One leg is gone, completely and though
his wings are spread in a grand gesture
they prove useless in my tight alley
so close to earth, still,
instinctual, they flutter

flutter

flap

pause

he is thinking

he is thinking about his options as
his mother looks down from the roof
as only mothers can and ignores his cries

Nature, I think,
folding my newspaper carefully on my knee,
the headline reading:

‘SCHOOL MASSACRE, OVER 130 CHILDREN DEAD’

Nature can be very cruel

Old Fields

A mess of moss and broken dead wood

underneath my boots

my jacket, military handmedown

had wire in the hood that made it hang

over my eyes

We tramped on, looking for nothing in particular

A stone’s throw from the road

Seven years ago I was in one of these fields

with an old girlfriend

it was grass stain spring

We stood on hay bales

wrapped in plastic like frozen meat

Marvelling at something so big;

I punched the black plastic

with a tiny boy fist

It was like punching a rhino’s flank

We laughed

God it was easy

Carpark Snoooooze

Wake up!
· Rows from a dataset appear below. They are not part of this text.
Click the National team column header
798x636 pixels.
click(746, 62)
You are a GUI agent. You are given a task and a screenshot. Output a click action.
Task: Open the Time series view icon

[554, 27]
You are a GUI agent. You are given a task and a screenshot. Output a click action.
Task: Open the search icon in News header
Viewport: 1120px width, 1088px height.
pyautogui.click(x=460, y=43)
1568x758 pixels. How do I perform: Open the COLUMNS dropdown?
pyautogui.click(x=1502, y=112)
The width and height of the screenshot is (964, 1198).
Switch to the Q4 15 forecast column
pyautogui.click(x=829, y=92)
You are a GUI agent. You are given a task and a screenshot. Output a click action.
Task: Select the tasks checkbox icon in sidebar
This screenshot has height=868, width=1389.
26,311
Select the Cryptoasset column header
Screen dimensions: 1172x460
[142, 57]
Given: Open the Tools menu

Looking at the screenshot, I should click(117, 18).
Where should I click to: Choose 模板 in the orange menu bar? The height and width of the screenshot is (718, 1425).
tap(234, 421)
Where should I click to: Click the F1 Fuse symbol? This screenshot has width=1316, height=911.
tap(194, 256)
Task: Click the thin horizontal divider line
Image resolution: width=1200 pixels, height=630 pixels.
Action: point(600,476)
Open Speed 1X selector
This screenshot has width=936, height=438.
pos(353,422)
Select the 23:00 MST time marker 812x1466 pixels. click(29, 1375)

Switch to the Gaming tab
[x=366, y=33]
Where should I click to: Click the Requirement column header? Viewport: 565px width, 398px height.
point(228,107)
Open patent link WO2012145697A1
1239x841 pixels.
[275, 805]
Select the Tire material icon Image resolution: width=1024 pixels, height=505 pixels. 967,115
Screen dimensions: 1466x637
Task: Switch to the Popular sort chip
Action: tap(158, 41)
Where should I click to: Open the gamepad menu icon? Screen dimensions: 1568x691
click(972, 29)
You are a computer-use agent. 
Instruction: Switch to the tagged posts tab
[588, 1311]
To stains and recollections
Memory’s working overdrive
To decide which words were reckless n which were wise
Outside, lift up legs sleepy head and fully clothed
There’s a sunrise the colour of new born baby toes
The sea is lapping – quit napping!
Back slapping and glass clacking
Squeaky cough at mountain top
Blurred smiles, bloodshot eyes and high fives – moving on.